Work request
Would you transcribe the lines running from the one that holds "You are a computer-use" to the last line of the records? Leave every picture out.

Pixel coordinate grounding data
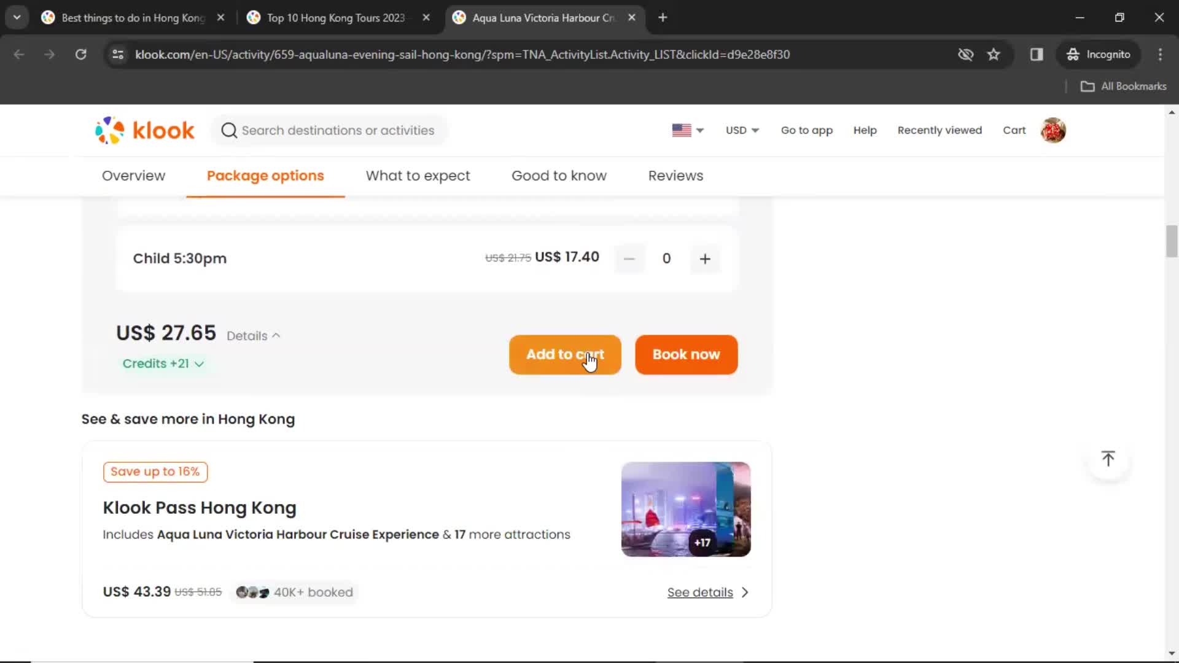Increment Child 5:30pm ticket count
This screenshot has height=663, width=1179.
coord(704,257)
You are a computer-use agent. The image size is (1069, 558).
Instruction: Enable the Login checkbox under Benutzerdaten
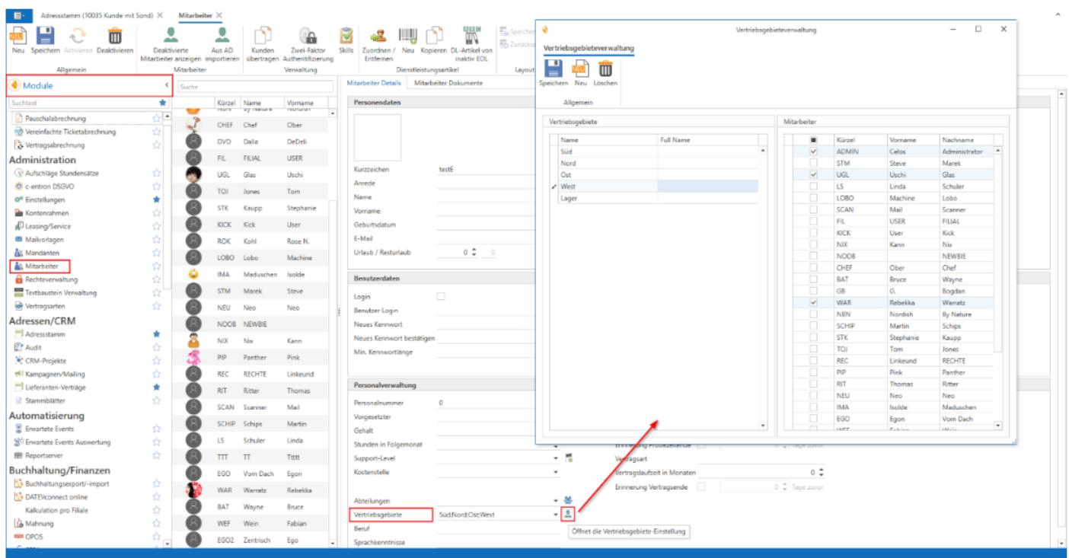441,296
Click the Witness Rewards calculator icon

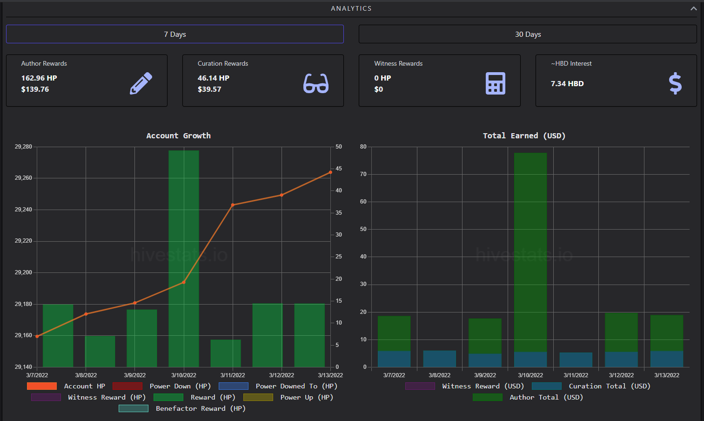pos(496,83)
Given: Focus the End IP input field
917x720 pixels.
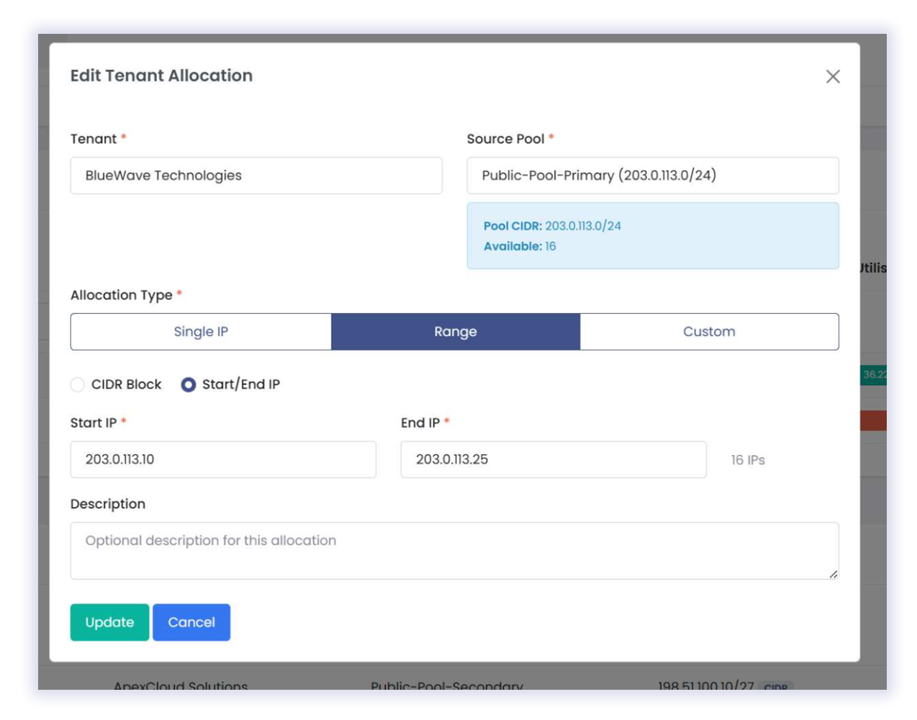Looking at the screenshot, I should pos(553,459).
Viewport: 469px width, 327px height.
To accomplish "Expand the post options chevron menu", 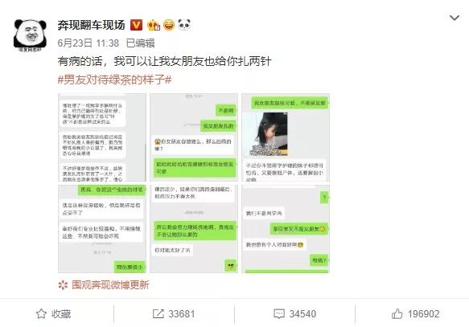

Task result
You are a computer-use agent. The image size is (1069, 558).
Instruction: Enable the Login checkbox under Benutzerdaten
441,296
Click the Witness Rewards calculator icon

pos(496,83)
Given: Focus the End IP input field
917x720 pixels.
Looking at the screenshot, I should pos(553,459).
Viewport: 469px width, 327px height.
To accomplish "Expand the post options chevron menu", 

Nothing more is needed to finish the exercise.